Further advances in stem cell research have also made it possible to use somatic cells to generate patient-specific self-renewing pluripotent cells capable of directed differentiation into the specific epithelial cell types involved in the pathophysiology of CF.9–13 When used in combination with genome-editing technology, these techniques can yield new epithelial tissue with fully functional CFTR proteins.14,15 In theory, this disease-free tissue could then be transplanted back to the donor with minimal risk of transplant rejection.
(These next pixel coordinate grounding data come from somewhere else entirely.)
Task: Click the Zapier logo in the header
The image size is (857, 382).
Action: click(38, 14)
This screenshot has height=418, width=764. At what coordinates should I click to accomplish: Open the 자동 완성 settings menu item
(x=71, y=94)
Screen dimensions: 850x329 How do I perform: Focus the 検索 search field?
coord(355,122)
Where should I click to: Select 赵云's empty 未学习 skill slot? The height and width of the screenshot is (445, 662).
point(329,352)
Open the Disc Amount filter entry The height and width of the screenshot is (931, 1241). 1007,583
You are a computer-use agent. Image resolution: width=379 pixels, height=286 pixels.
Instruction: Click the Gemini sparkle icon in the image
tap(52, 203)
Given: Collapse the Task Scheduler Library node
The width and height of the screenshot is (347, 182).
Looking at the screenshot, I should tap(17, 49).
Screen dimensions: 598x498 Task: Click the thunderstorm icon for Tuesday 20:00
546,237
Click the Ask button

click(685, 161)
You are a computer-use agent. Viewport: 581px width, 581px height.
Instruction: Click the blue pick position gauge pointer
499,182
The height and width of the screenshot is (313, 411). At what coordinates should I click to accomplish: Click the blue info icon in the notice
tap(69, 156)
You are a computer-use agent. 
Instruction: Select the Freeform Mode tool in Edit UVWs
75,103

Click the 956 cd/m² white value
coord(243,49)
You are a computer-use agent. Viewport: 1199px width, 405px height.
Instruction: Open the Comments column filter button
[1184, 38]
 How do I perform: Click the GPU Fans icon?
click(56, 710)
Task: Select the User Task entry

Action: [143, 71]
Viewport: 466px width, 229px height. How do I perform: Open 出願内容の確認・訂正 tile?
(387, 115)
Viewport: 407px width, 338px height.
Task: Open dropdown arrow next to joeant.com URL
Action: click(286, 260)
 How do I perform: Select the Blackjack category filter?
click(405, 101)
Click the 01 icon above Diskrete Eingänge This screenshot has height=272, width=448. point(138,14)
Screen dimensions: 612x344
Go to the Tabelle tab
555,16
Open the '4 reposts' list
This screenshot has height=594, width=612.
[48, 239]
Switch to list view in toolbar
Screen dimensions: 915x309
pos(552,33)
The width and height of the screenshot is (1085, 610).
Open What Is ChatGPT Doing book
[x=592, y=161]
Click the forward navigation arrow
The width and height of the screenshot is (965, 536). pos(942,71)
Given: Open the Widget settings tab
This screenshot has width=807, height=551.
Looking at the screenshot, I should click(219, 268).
While the development of iPSC-based therapies for the treatment and potential cure of CF is promising, more research is needed to determine the safety and clinical feasibility of these techniques.
Conclusions
Novel gene-editing mechanisms, such as the use of CRISPR/Cas9 against the progenitor cells of the respiratory tract or novel lentiviral-mediated gene transfer, provide a window to a possible cure for CF. With further clinical trials, these gene therapies have the greatest potential to provide long-lasting CF treatment because of their ability to target the root genetic cause. Therefore, it is conceivable that, once the delivery mechanisms of genomic-editing molecules and the technical and safety barriers behind their usages are determined, they will lead the forefront of CF treatment alongside other stem cell–based methods.